> [Collected data]:
■ ■ ■ ■
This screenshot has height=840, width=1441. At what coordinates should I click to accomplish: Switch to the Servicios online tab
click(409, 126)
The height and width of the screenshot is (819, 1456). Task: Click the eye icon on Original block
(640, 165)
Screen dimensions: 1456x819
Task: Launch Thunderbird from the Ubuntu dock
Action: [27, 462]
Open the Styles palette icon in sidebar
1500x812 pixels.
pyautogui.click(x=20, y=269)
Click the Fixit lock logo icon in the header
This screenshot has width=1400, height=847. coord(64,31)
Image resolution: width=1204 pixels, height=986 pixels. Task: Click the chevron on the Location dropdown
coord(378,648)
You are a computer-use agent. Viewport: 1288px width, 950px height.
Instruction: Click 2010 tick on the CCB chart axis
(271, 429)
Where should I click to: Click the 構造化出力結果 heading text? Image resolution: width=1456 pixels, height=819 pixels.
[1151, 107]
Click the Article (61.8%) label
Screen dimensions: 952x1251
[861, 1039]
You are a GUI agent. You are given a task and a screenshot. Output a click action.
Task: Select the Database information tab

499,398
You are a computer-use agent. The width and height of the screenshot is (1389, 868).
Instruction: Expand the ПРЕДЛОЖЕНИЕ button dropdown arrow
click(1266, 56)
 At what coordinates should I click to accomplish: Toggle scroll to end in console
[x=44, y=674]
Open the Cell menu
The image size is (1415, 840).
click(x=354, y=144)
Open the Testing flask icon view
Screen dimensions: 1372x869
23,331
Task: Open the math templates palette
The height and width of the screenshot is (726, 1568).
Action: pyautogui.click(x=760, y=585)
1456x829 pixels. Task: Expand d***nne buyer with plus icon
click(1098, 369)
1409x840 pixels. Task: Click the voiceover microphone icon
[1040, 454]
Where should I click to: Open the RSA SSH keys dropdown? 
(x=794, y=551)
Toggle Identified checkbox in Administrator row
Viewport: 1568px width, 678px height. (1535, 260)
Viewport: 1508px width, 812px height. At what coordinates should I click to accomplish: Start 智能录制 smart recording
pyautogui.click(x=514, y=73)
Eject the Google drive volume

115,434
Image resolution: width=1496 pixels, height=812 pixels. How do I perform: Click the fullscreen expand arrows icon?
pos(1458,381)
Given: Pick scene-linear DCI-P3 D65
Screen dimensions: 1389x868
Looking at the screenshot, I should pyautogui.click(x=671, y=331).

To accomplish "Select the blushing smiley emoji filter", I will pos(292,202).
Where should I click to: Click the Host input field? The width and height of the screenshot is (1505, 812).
■ ■ ■ ■
> [Problem statement]: Every line of the records containing the word "palette" must appear in the answer.

> [Answer section]:
Open the Styles palette icon in sidebar
Task: Open the math templates palette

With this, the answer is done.